Dick ponía el material delante mío en el mostrador y se quedaba allí quieto.

– Bueno ¿me vas a pagar?

– Dick, quiero que lo pongas en mi cuenta.

– Mira, ya me debes 23,50 dólares. Antes me pagabas. Me pagabas un poco cada semana, recuerdo que era todos los viernes por la noche. No me has pagado nada desde hace tres semanas. Tú no eres como todos esos parias. Tienes clase. Yo confío en ti. ¿No puedes pagarme la mitad ahora y luego el resto?

– Mira, Dick, no estoy para discusiones. ¿Vas a meterme esto en una bolsa o te lo vas a GUARDAR?

Entonces se lo ponía todo delante de él y esperaba, chupando mi cigarrillo como si fuese el dueño del mundo. Un enano en calzoncillos, eso es lo que yo era. No tenía más clase que un saltamontes. Sólo sentía miedo de que él tuviese la sensatez de volver a guardar las botellas y me dijera que me fuese a. la mierda. Pero su cara siempre se ablandaba y metía la mercancía en una bolsa, entonces yo esperaba a que totalizase la nueva cuenta. Me la daba; yo asentía y me iba. Las bebidas siempre sabían mejor bajo estas circunstancias. Y cuando yo entraba con las botellas para los chicos y las chicas, era realmente el rey.
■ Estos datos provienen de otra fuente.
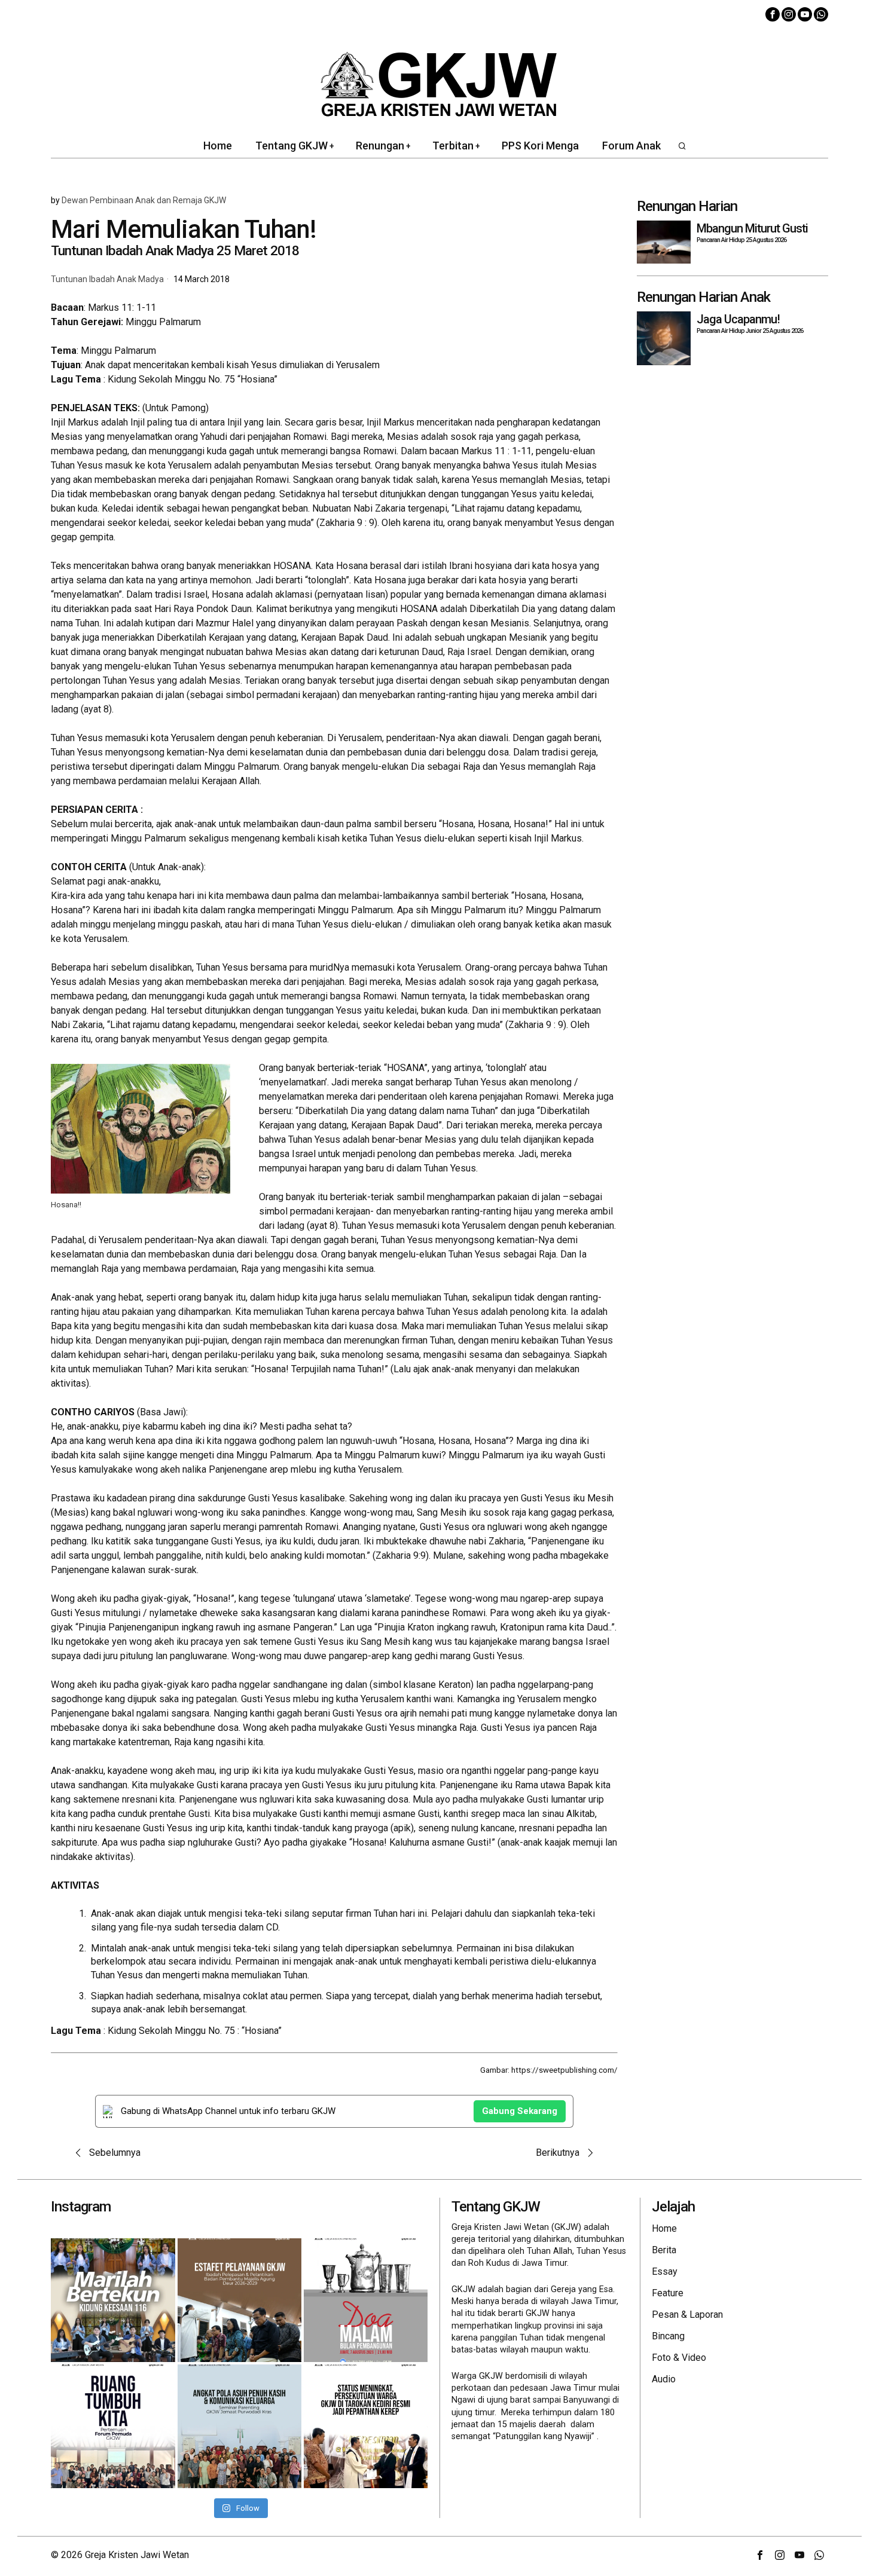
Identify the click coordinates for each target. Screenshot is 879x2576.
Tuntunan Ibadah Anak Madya (107, 279)
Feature (667, 2293)
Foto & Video (679, 2357)
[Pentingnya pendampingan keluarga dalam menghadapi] (239, 2426)
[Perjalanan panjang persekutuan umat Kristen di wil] (366, 2426)
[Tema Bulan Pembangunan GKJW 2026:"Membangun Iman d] (366, 2300)
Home (664, 2228)
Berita (664, 2250)
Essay (664, 2271)
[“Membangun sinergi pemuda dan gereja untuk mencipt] (113, 2426)
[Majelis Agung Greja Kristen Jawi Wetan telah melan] (239, 2300)
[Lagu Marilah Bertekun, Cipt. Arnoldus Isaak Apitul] (113, 2300)
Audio (664, 2379)
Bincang (668, 2336)
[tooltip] (772, 14)
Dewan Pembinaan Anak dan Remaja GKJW (144, 200)
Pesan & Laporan (687, 2314)
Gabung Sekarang (519, 2111)
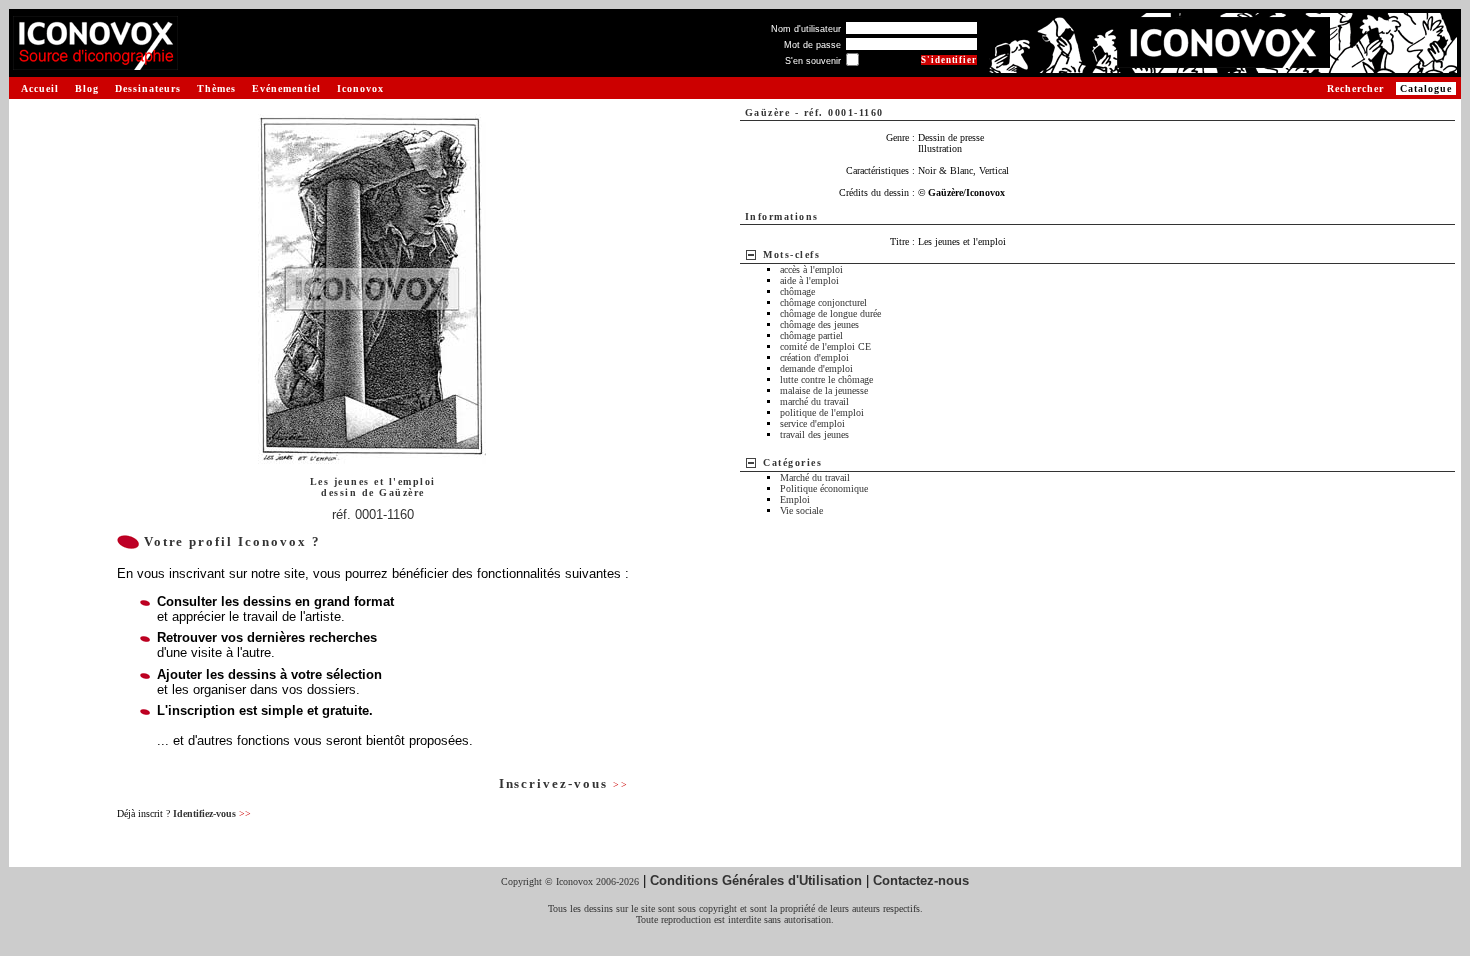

Estaba sentado una noche con Lou en su habitación. El llevaba una semana de retraso en el pago del alquiler y yo dos. Estábamos bebiendo vino de oporto. Liando nuestros cigarrillos. Lou tenía una maquinita que los dejaba muy bien hechos. La cosa era mantener cuatro paredes a tu alrededor. Si tenías cuatro paredes, tenías una oportunidad. En cuanto estuvieses en la calle, las oportunidades se irían al carajo, ellos te tendrían, te tendrían bien cogido. ¿Para qué robar algo si no lo puedes cocinar? ¿Cómo te vas a follar a alguien si estás viviendo en un callejón? ¿Cómo vas a dormir si todo el mundo ronca en el albergue de la Misión? ¿Y se rompen tus zapatos? ¿Y huelen? ¿Y es insano? Ni siquiera puedes mear sin mojarte, ver sin tener que cerrar los ojos o morirte sin sufrir. Necesitas cuatro paredes. Dadle a un hombre cuatro paredes y moverá el mundo. Así que estábamos un poco preocupados. Cualquier paso en la escalera parecía el de la casera. Era una casera muy misteriosa. Una joven rubia con la que nadie había podido follar. Yo me había mostrado frío con ella pensando que así se sentiría atraída. Ella vino y llamó a mi puerta, pero sólo para cobrar el alquiler. Tenía un marido en alguna parte, pero nunca lo habíamos visto. Vivían allí y no vivían. Y nosotros ahora sólo pensábamos en ella. Suponíamos que si nos cepillábamos a la casera, nuestros problemas se acabarían. Era uno de esos edificios donde te acostabas con todas las mujeres por sistema, casi por obligación. Pero con ésta no había podido hacer nada, y eso me hacía sentir inseguro. Así que nos quedábamos allí sentados, fumando nuestros cigarrillos liados y bebiendo oporto, mientras veíamos cómo las cuatro paredes se iban disolviendo, derrumbando. En casos como éste, lo mejor es hablar. Hablas de un modo salvaje, bebes tu vino. Éramos cobardes porque queríamos vivir. No queríamos vivir demasiado mal, pero queríamos vivir de todos modos.